É justamente desse medo que parte a nova produção da Netflix, "Casa de dinamite" é um exercício de imaginação que busca revelar a tensão e os bastidores de como seria a ação do governo para um ataque nuclear aos Estados Unidos, mostrando detalhes do sistema de defesa do país e da forma como uma possível reação poderia acontecer. Mais do que esse aspecto bélico, o filme foca na tensão de diferentes personagens, em diversos níveis de ação dentro do governo, buscando compreender que além dos cargos, existem pessoas, com famílias, medos e responsabilidades.
Esse tipo de Thriller militar vem se tornando a especialidade da diretora vencedora do Oscar Kathryn Bigelow. Após mostrar a ação do esquadrão antibomba em plena Guerra do Iraque e da missão que executou Osama Bin Laden, a diretora aborda esse cenário hipotético e assustador e trabalha principalmente o aspecto humano, de profissionais que precisam lidar com protocolos de guerra, que tornam realidade um cenário tão terrível, que parece ser difícil para os envolvidos acreditarem que estão de fato vivendo aquele momento.
Toda a ação acontece em praticamente 19 minutos, mostrando o desencadear dos acontecimentos em três núcleos diferentes, em uma ordem crescente, já que começamos por um grupo e conforme o relógio volta, a história é mostrada pelo olhar de um novo núcleo, em uma maior hierarquia dentro do governo. Essa proposta facilita a identificação do espectador, já que provavelmente ter de acompanhar tantos personagens diferentes ao mesmo tempo, poderia não só tornar o filme um pouco confuso, como poderia comprometer o ritmo. Porém, essa decisão também traz consequências, já que a tensão provocada na primeira parte, diminui consideravelmente nas partes seguintes, pois já conhecemos o andamento da trama.
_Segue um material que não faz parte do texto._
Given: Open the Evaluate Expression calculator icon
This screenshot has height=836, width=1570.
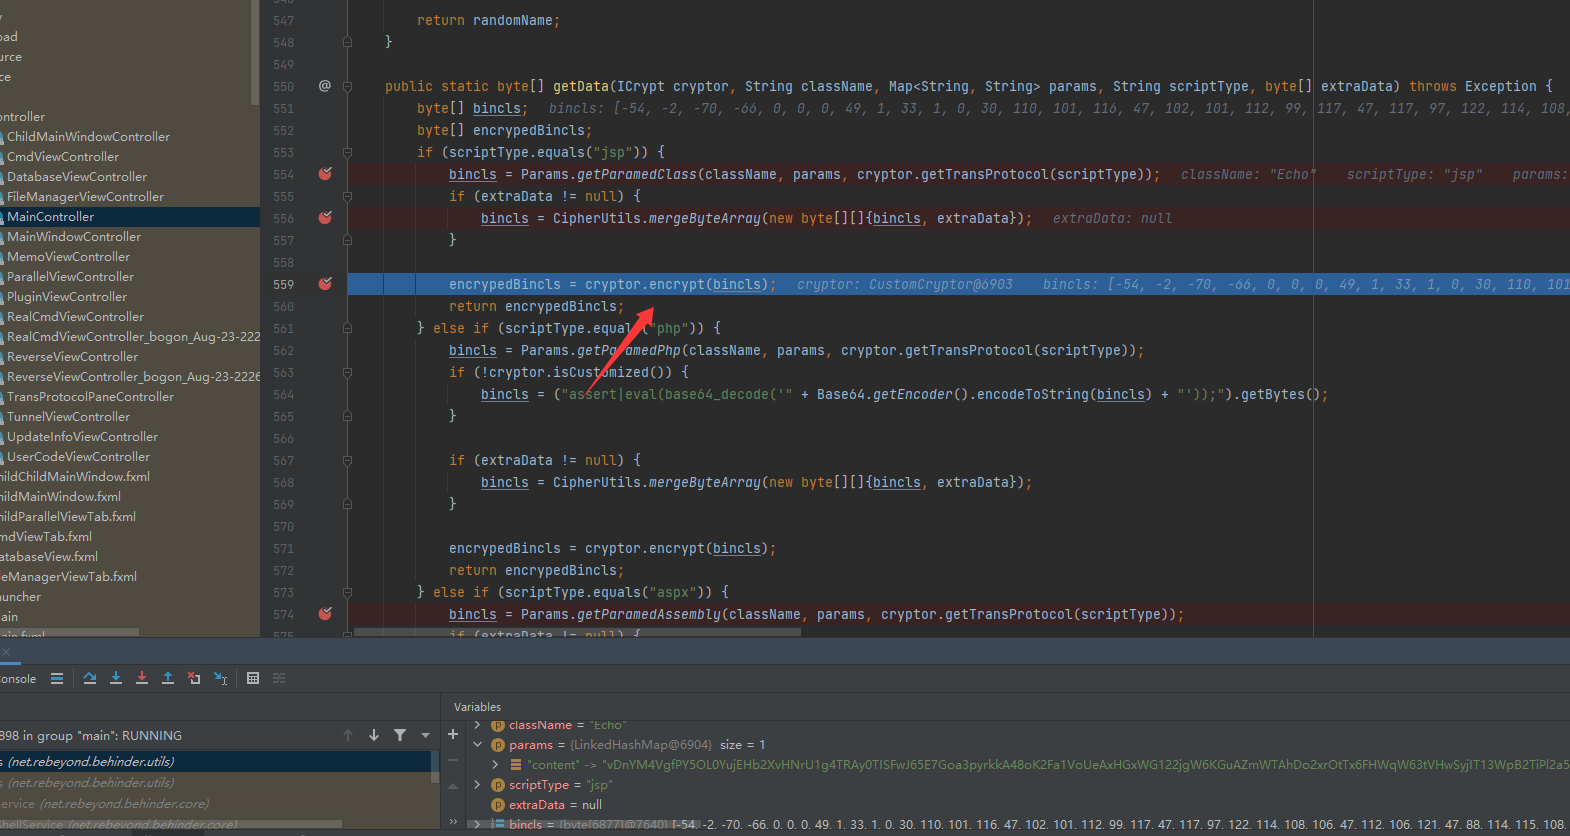Looking at the screenshot, I should click(x=253, y=678).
Bigelow filma com um estilo meio documental, com a câmera tremida, com muita movimentação, faz uso de zooms, foco e desfoco , artifícios estéticos muito eficientes em reforçar a tensão dos acontecimentos e em construir um senso de urgência real, quase como se tentasse filmar ao vivo os acontecimentos.
O principal aspecto que diferencia esse filme de outras obras do gênero, é a atenção ao aspecto humano. Acompanhamos personagens treinados, com completa descrença pelo andamento dos acontecimentos. A ideia de um ataque nuclear contra os Estados Unidos é tão absurda para eles, que mesmo após várias evidências, eles tendem a acreditar que se trata de algum tipo de erro ou mal entendido. Conforme a realidade bate, a ansiedade explode e acompanhamos homens e mulheres, tensos, com dificuldade para respirar, em um conflito interno entre manter a postura e o profissionalismo e se entregar ao completo desespero.
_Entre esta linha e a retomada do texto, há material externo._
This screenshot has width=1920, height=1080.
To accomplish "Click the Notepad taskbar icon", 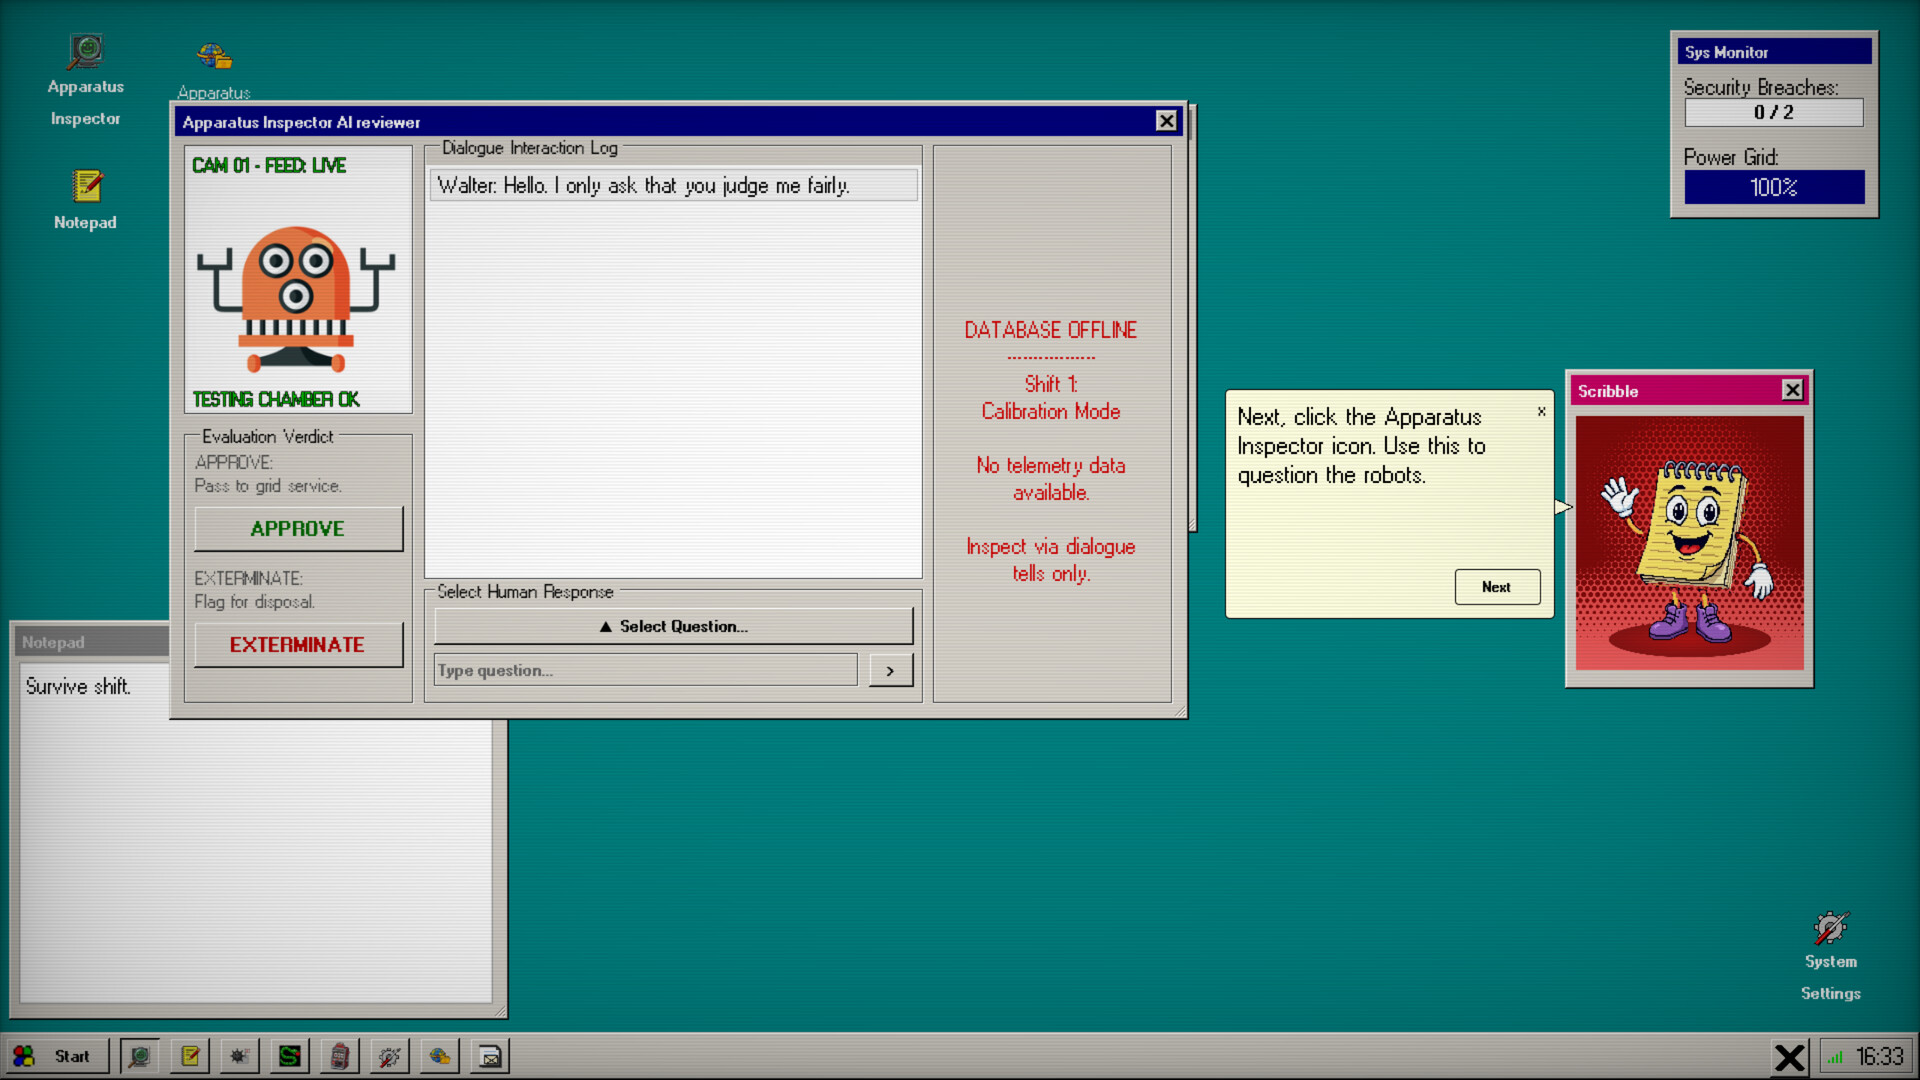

O filme não desenvolve os personagens, o foco é nos 19 minutos entre o lançamento do míssil e o impacto. Grande parte deles tem questões rapidamente mencionadas, mas que fazem com que o espectador se identifique e compreenda seus medos. São filhos, pais, famílias, toda a vida daquelas pessoas em risco por razões que fogem completamente à razão e ao controle.
Outro ponto que chama a atenção, é uma aparente fragilidade no sistema de defesa estadunidense. Para o espectador é impossível saber o grau de veracidade do que é mostrado, mas o filme mostra uma situação em que basicamente é difícil de acreditar que as nações do mundo sejam tão vulneráveis e dependentes do bom senso alheio. Em um mundo cada vez mais insano, a probabilidade de um conflito desse porte pelo simples capricho megalomaníaco de um indivíduo em um cargo errado (um elemento mencionado dentro do filme), torna a possibilidade ainda mais imprevisível e assustadora.
Casa de Dinamite é um filme interessante, que perde muito do seu efeito ao ficar sempre dentro da mesma dinâmica. É um estranho caso de filme que constrói sua tensão em sua primeira parte e ela vai diluindo com o andamento dos acontecimentos. Certamente o desfecho vai incomodar muita gente, mas acho a proposta interessante, pois ao reforçar o aspecto humano dentro de uma situação extrema, o longa propõe uma reflexão sobre como nós lidaremos com uma responsabilidade que nenhuma pessoa deveria ter de carregar.